Is Your Crowdfunding Project Marketable?
Written by Michael Ibberson on March 17, 2015. Posted in Campaign Advice, Crowdfunding,promotion
How To Make The Product Or Service In A Crowdfunding Project Marketable
First-time crowdfunders often commit similar mistakes, one being a lack of precision. A strong pitch should identify the key features of a product or service—its incentives and distinguishers—yet campaigns repeatedly embark on long-winded narratives that detract from this point.
While a memorable story does connect emotionally with donors and enhance brand authenticity, it should come after defining the core of the project. Why else would anyone listen if the central idea did not entice? As a project owner, then, you must identify what makes your offering innovative and worth a second glance or dollar.
Some call this the Unique Selling Proposition (USP) or Point of Difference (POD). Building on both concepts, this post explores how personality and rapport can help answer the question: Is your crowdfunding project marketable?
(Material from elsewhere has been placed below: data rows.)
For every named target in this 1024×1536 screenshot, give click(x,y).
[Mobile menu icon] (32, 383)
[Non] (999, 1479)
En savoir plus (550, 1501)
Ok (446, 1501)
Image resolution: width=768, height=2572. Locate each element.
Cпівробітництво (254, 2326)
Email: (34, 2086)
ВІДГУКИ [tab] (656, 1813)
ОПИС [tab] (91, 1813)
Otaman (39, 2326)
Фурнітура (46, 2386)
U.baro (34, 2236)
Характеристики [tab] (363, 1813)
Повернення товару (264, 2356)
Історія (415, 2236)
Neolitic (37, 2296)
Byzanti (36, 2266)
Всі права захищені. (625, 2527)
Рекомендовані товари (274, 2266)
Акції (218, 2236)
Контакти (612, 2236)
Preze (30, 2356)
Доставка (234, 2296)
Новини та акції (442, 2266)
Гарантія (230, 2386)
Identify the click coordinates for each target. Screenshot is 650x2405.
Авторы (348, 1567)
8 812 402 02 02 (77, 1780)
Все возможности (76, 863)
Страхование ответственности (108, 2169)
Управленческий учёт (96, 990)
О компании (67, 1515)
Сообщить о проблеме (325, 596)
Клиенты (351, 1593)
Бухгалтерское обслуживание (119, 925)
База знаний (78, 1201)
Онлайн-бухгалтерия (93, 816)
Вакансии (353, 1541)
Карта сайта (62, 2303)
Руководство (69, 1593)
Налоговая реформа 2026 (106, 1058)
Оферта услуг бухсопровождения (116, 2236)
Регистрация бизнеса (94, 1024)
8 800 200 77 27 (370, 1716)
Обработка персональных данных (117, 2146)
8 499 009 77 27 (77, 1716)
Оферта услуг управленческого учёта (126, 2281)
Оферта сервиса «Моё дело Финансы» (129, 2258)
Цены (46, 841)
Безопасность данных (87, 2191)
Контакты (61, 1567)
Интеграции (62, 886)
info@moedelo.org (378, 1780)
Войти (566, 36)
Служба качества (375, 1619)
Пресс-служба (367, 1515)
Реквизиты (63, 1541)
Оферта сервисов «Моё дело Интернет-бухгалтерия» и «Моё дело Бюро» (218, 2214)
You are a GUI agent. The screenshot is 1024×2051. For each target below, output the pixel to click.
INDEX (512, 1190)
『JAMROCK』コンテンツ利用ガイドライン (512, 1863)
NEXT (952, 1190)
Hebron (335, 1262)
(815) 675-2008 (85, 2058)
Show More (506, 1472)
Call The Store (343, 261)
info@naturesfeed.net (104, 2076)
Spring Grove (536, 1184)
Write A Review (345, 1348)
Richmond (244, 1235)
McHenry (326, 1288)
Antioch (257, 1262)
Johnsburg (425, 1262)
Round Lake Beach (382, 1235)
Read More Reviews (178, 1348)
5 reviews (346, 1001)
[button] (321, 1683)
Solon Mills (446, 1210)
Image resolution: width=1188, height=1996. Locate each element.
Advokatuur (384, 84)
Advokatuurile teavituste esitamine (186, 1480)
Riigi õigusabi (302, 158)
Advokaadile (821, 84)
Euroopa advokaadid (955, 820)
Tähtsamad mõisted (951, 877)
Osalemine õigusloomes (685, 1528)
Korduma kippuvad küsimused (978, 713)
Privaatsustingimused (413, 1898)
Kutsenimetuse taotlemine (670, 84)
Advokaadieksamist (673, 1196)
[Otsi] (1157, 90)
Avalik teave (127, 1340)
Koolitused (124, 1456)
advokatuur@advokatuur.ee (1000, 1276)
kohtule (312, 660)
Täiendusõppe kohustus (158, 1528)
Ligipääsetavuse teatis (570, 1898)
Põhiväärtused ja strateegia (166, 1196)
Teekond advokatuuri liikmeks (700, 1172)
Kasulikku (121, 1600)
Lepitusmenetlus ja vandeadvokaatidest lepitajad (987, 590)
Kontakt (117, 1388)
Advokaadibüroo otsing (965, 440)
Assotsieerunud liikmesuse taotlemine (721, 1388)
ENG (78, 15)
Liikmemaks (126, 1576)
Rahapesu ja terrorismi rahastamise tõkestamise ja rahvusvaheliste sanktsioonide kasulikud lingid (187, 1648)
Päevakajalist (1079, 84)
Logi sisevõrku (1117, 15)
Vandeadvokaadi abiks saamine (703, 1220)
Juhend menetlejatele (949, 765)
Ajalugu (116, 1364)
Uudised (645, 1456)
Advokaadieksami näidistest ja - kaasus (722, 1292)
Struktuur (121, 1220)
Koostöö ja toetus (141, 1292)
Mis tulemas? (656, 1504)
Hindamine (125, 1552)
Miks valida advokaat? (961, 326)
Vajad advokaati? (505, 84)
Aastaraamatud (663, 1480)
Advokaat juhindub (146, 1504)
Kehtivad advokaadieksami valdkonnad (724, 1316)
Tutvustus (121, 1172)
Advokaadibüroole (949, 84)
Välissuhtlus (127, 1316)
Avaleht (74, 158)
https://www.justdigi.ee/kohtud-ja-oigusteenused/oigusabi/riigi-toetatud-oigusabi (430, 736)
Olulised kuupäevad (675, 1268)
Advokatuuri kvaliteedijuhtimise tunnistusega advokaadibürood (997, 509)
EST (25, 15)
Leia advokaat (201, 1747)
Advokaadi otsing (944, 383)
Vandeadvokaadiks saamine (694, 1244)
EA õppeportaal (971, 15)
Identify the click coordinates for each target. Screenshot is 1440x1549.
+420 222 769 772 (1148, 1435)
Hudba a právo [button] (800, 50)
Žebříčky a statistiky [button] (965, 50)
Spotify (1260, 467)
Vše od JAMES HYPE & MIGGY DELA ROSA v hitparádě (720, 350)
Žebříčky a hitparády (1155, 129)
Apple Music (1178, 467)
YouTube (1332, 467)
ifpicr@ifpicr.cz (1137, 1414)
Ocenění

Leveraging Brand Personality And Audience Enthusiasm To Boost Project Marketability
Established brands can use their reputations to push new products and services ahead. New brands, however, need to focus on more than just features and promises: they need to resonate with audiences by building personality. Thus, it’s not necessary for a crowdfunding project to be the best, but rather be different than its competitors. Think of how big brands accomplish this through messaging and imagery, then implement similar strategies in your campaign.
In addition to personality, what makes a crowdfunding campaign marketable is its ability to appeal to a niche marketplace and to connect facets of its product or service to communities. Rather than telling people how great an offering is, campaigns must demonstrate how it benefits the consumer. This taps into both logic and emotion: constructing the demand and fabricating the want. Select key features to highlight on the landing page, for instance, based on the niche-appeal. Keep in mind, this targets a select audience; it abstains from a catch-all approach.